Share your dilemmas and get honest opinions from other Mumsnetters.

To be scared of a refuge

56 replies

Chickencuddle · 18/12/2020 17:30

I may need to go into a refuge.
But I feel like a fraud and that I dont really need one. I want to get out of this relationship as husband sexually abuses me by previously forcing me to have sex many different times and then recently touching me when I'm asleep.
Does things I dont like and have explained I dont like. Such as grabbing my fat on my stomach.
Trying to be sexual around the children. Not in full view but nearby.
I think he can be unfair to children and not listen to them. He can be rigid and inflexible but not sure if anything is abuse with them. But I definitely dont like the way he parents.
I feel like I'm no an emergency but dont know what other way i can leave
Womens aid have offered me a place in a refuge when I'm ready.
I'm scared for the kids will they be traumatised. We will have to move quite a way away. What about school?
What happens next?
What's the right thing to do

OP posts:
Weirdfan · 18/12/2020 20:08

So glad they've offered you a space OP and please don't feel it's 'not bad enough', we all think it is and WA clearly agree. I know you're scared, just the scale of change going to the refuge will bring is scary on its own let alone everything else but it is the right thing to do, you can't live like this anymore. The thought of him carrying on doing this to you for the next 5, 10, 20 years is what's really scary, the refuge will be a breeze compared to that.

No one can give you cast iron assurances that he won't get access to DC but the more honest you can be with the refuge staff, any services they refer you to and CAFCASS etc when it comes to court to be decided the better chance you have it will be supervised/restricted access.

I so hope you take the space, it's the starting point for getting help to build a new life for you and DC and you deserve to be free of his abuse Flowers

WitchOfTheWest · 18/12/2020 20:29

But I feel like a fraud and that I dont really need one.

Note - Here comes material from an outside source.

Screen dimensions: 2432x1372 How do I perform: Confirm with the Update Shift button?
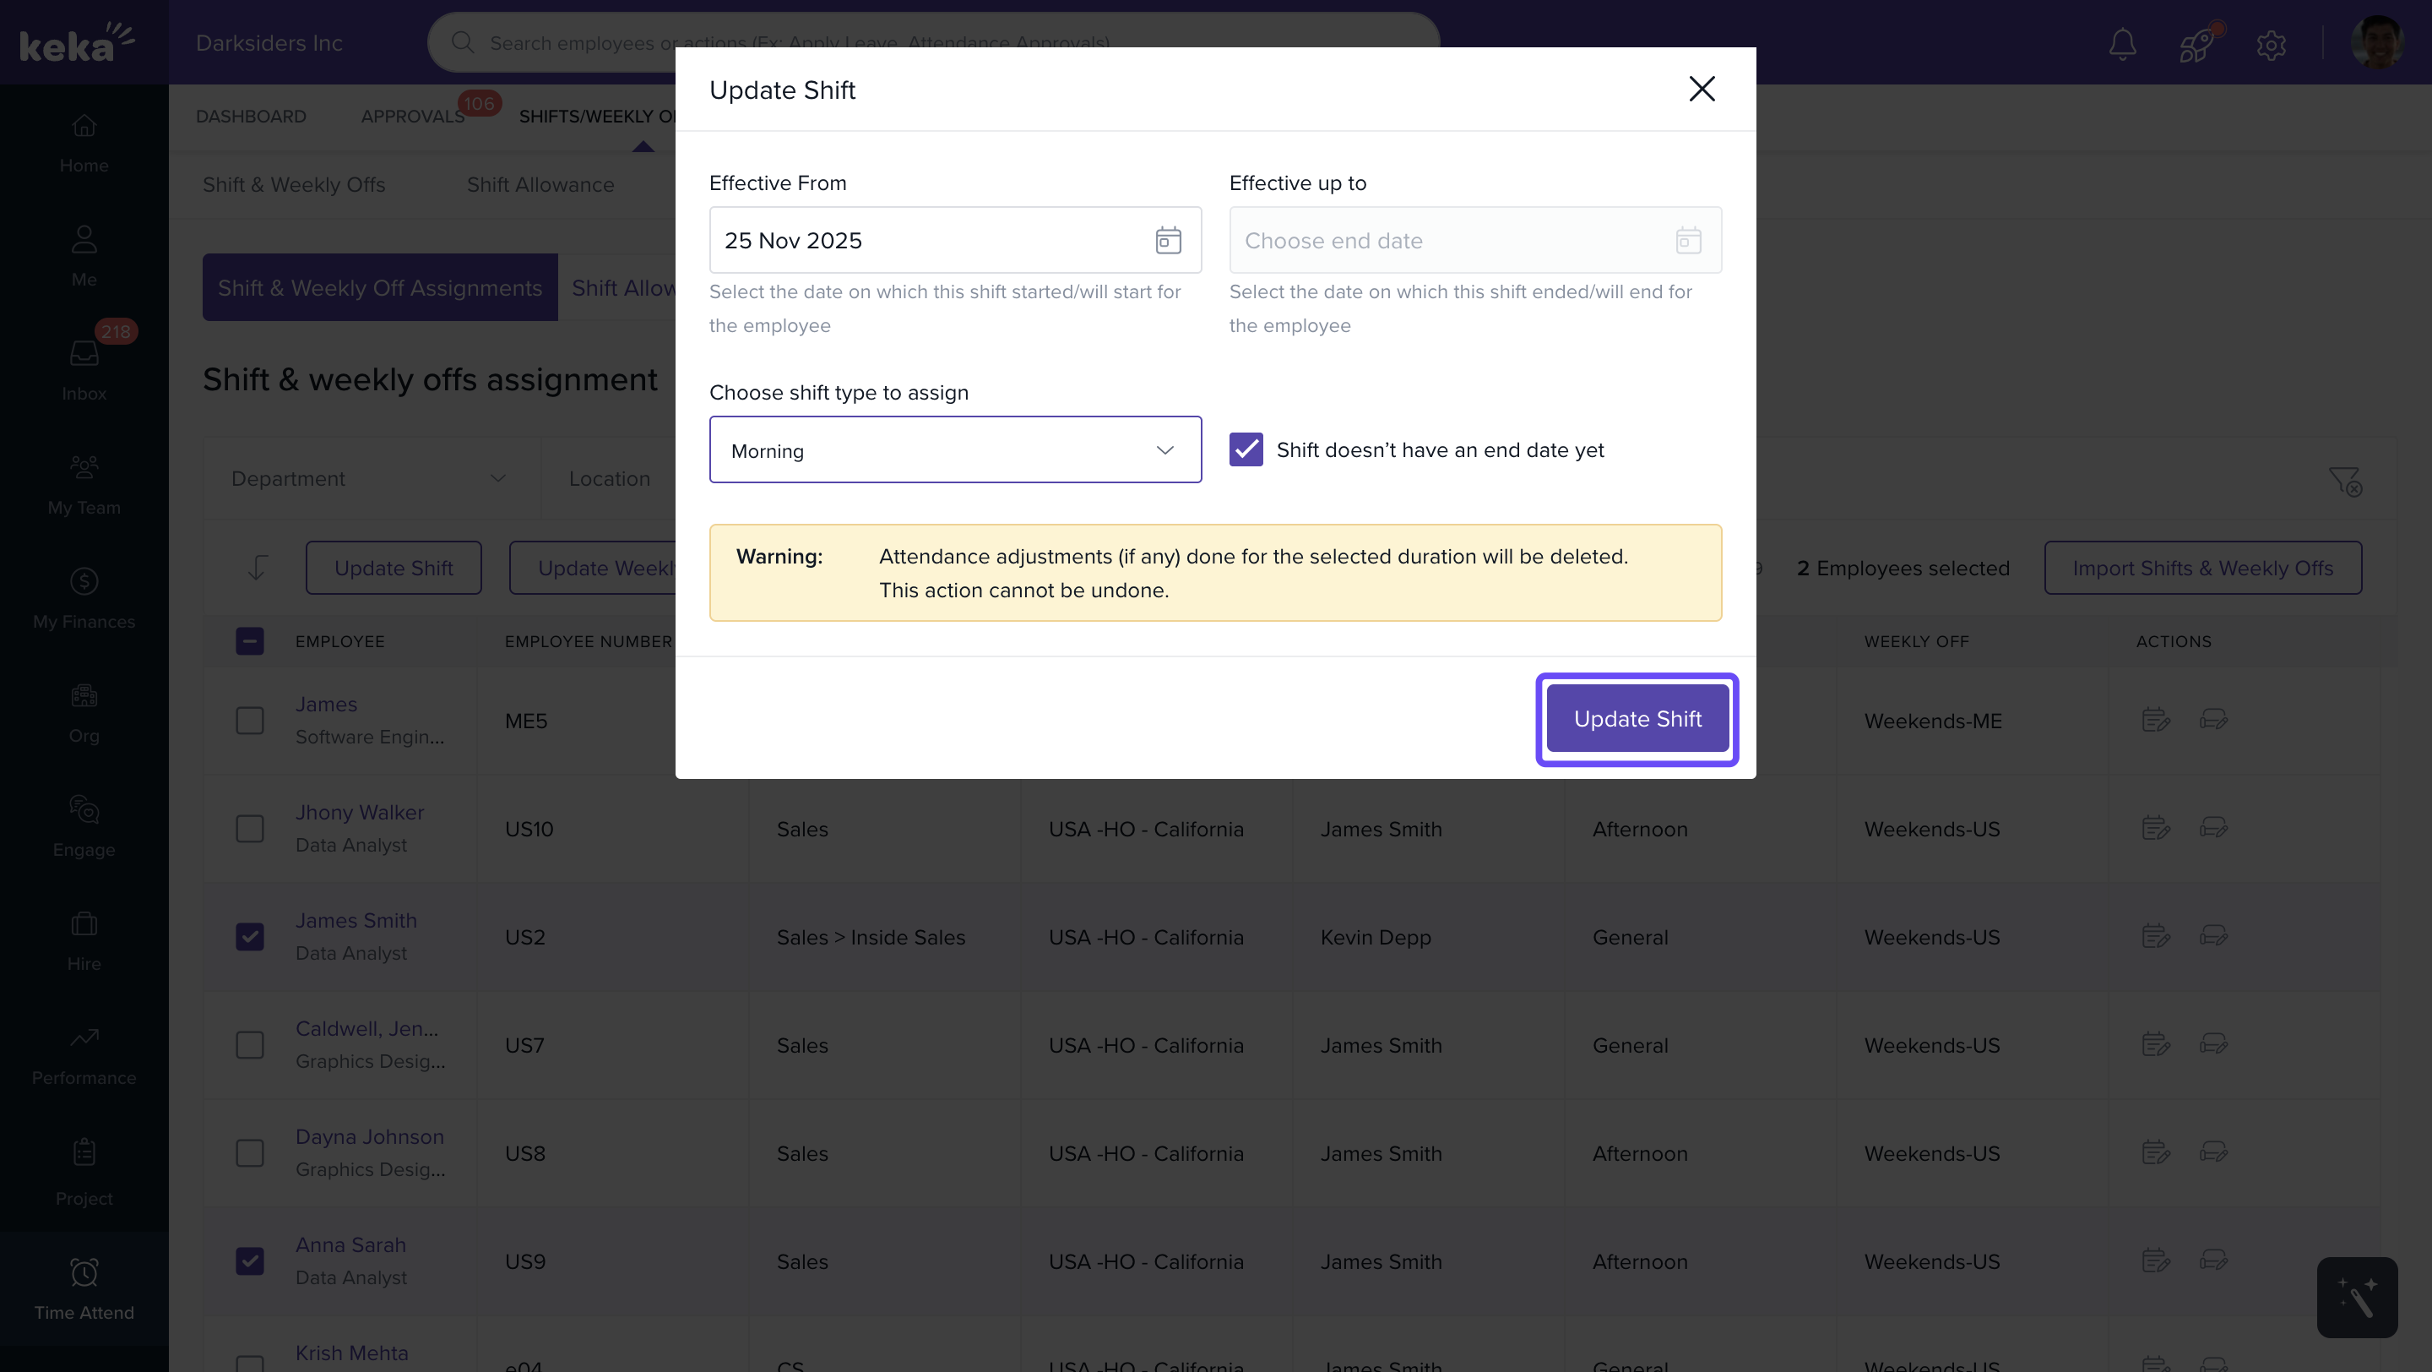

I followed your last thread. Please go. You are not a fraud. He's an abuser and a rapist. Thanks

Chickencuddle · 18/12/2020 21:18

Thanks everyone one minute I feel confident that I can leave and everyone will be better off. Bect minute in doubting it and if it's best for the children. Sometimes think I'm the monster for taking them away and making a hig deal out of things.
Someone asked shy I hadnt divorced him. I only recently really realised the abuse and I'm worried about what he will be like when I tell him
....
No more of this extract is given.